**AIM OF THE TASK:** Repeat, line for line, the entries printed below.

EXTRACTED MATERIAL START

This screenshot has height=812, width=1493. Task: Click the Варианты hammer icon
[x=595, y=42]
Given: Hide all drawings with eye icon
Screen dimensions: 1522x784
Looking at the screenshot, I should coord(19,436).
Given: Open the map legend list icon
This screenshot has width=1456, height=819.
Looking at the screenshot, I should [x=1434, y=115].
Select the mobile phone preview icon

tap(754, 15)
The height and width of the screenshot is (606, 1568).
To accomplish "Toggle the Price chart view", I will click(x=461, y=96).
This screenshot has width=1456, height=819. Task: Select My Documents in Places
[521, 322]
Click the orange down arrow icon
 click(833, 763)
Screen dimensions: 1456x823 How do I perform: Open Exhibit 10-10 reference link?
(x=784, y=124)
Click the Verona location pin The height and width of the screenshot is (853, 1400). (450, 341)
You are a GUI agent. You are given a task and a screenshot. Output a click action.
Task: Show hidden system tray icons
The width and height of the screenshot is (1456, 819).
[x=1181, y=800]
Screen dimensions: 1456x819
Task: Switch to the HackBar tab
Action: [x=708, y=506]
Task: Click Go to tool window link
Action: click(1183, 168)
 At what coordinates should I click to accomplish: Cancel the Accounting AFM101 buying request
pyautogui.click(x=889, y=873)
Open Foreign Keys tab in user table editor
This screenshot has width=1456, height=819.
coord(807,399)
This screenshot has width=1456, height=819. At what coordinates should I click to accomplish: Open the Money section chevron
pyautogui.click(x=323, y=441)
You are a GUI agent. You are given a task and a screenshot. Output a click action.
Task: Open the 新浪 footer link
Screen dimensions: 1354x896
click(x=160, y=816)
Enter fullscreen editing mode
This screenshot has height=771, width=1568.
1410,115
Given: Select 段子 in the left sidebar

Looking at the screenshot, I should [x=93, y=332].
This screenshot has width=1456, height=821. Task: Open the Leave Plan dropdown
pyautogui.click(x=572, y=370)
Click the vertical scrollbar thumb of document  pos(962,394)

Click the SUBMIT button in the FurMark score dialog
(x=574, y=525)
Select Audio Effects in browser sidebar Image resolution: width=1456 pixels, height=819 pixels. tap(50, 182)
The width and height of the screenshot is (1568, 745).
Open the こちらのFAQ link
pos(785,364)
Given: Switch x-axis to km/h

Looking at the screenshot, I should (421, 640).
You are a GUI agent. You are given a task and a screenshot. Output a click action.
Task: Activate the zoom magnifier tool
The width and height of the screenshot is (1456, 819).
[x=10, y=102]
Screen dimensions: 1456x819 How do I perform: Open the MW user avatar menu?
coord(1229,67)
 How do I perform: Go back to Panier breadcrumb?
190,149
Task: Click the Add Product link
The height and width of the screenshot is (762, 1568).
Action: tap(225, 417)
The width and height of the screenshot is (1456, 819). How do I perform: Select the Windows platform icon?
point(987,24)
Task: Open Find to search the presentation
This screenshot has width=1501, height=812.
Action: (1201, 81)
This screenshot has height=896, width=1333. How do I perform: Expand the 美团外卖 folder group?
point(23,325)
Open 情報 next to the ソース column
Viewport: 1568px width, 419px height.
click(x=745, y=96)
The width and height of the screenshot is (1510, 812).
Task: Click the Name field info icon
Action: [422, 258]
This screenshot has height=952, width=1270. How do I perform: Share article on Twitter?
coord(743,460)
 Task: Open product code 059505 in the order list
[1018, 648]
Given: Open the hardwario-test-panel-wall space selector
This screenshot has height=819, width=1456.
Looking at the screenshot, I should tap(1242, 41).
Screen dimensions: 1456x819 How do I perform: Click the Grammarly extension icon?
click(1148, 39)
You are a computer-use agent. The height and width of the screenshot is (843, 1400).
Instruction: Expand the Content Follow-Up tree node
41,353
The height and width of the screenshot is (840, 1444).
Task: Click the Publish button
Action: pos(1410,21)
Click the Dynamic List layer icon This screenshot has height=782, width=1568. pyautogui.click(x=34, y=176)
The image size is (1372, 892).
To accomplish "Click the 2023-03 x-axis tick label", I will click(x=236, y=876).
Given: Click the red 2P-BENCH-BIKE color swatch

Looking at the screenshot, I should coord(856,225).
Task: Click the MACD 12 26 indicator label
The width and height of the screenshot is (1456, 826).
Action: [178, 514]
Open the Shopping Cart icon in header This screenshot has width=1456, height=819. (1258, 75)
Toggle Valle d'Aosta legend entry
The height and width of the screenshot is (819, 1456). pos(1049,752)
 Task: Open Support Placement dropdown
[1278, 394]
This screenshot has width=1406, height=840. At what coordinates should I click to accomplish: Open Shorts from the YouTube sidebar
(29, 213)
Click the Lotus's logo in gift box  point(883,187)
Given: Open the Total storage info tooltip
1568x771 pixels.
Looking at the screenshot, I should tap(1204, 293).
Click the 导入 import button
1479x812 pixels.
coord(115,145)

EXTRACTED MATERIAL END

**OUTPUT FOR THIS EXERCISE:**
This screenshot has height=812, width=1493. Task: Click the Варианты hammer icon
[x=595, y=42]
Given: Hide all drawings with eye icon
Screen dimensions: 1522x784
Looking at the screenshot, I should coord(19,436).
Given: Open the map legend list icon
This screenshot has width=1456, height=819.
Looking at the screenshot, I should [x=1434, y=115].
Select the mobile phone preview icon

tap(754, 15)
The height and width of the screenshot is (606, 1568).
To accomplish "Toggle the Price chart view", I will click(x=461, y=96).
This screenshot has width=1456, height=819. Task: Select My Documents in Places
[521, 322]
Click the orange down arrow icon
 click(833, 763)
Screen dimensions: 1456x823 How do I perform: Open Exhibit 10-10 reference link?
(x=784, y=124)
Click the Verona location pin The height and width of the screenshot is (853, 1400). (450, 341)
You are a GUI agent. You are given a task and a screenshot. Output a click action.
Task: Show hidden system tray icons
The width and height of the screenshot is (1456, 819).
[x=1181, y=800]
Screen dimensions: 1456x819
Task: Switch to the HackBar tab
Action: [x=708, y=506]
Task: Click Go to tool window link
Action: click(1183, 168)
 At what coordinates should I click to accomplish: Cancel the Accounting AFM101 buying request
pyautogui.click(x=889, y=873)
Open Foreign Keys tab in user table editor
This screenshot has width=1456, height=819.
coord(807,399)
This screenshot has width=1456, height=819. At what coordinates should I click to accomplish: Open the Money section chevron
pyautogui.click(x=323, y=441)
You are a GUI agent. You are given a task and a screenshot. Output a click action.
Task: Open the 新浪 footer link
Screen dimensions: 1354x896
click(x=160, y=816)
Enter fullscreen editing mode
This screenshot has height=771, width=1568.
1410,115
Given: Select 段子 in the left sidebar

Looking at the screenshot, I should [x=93, y=332].
This screenshot has width=1456, height=821. Task: Open the Leave Plan dropdown
pyautogui.click(x=572, y=370)
Click the vertical scrollbar thumb of document  pos(962,394)

Click the SUBMIT button in the FurMark score dialog
(x=574, y=525)
Select Audio Effects in browser sidebar Image resolution: width=1456 pixels, height=819 pixels. tap(50, 182)
The width and height of the screenshot is (1568, 745).
Open the こちらのFAQ link
pos(785,364)
Given: Switch x-axis to km/h

Looking at the screenshot, I should (421, 640).
You are a GUI agent. You are given a task and a screenshot. Output a click action.
Task: Activate the zoom magnifier tool
The width and height of the screenshot is (1456, 819).
[x=10, y=102]
Screen dimensions: 1456x819 How do I perform: Open the MW user avatar menu?
coord(1229,67)
 How do I perform: Go back to Panier breadcrumb?
190,149
Task: Click the Add Product link
The height and width of the screenshot is (762, 1568).
Action: tap(225, 417)
The width and height of the screenshot is (1456, 819). How do I perform: Select the Windows platform icon?
point(987,24)
Task: Open Find to search the presentation
This screenshot has width=1501, height=812.
Action: (1201, 81)
This screenshot has height=896, width=1333. How do I perform: Expand the 美团外卖 folder group?
point(23,325)
Open 情報 next to the ソース column
Viewport: 1568px width, 419px height.
click(x=745, y=96)
The width and height of the screenshot is (1510, 812).
Task: Click the Name field info icon
Action: [422, 258]
This screenshot has height=952, width=1270. How do I perform: Share article on Twitter?
coord(743,460)
 Task: Open product code 059505 in the order list
[1018, 648]
Given: Open the hardwario-test-panel-wall space selector
This screenshot has height=819, width=1456.
Looking at the screenshot, I should tap(1242, 41).
Screen dimensions: 1456x819 How do I perform: Click the Grammarly extension icon?
click(1148, 39)
You are a computer-use agent. The height and width of the screenshot is (843, 1400).
Instruction: Expand the Content Follow-Up tree node
41,353
The height and width of the screenshot is (840, 1444).
Task: Click the Publish button
Action: pos(1410,21)
Click the Dynamic List layer icon This screenshot has height=782, width=1568. pyautogui.click(x=34, y=176)
The image size is (1372, 892).
To accomplish "Click the 2023-03 x-axis tick label", I will click(x=236, y=876).
Given: Click the red 2P-BENCH-BIKE color swatch

Looking at the screenshot, I should coord(856,225).
Task: Click the MACD 12 26 indicator label
The width and height of the screenshot is (1456, 826).
Action: [178, 514]
Open the Shopping Cart icon in header This screenshot has width=1456, height=819. (1258, 75)
Toggle Valle d'Aosta legend entry
The height and width of the screenshot is (819, 1456). pos(1049,752)
 Task: Open Support Placement dropdown
[1278, 394]
This screenshot has width=1406, height=840. At what coordinates should I click to accomplish: Open Shorts from the YouTube sidebar
(29, 213)
Click the Lotus's logo in gift box  point(883,187)
Given: Open the Total storage info tooltip
1568x771 pixels.
Looking at the screenshot, I should tap(1204, 293).
Click the 导入 import button
1479x812 pixels.
coord(115,145)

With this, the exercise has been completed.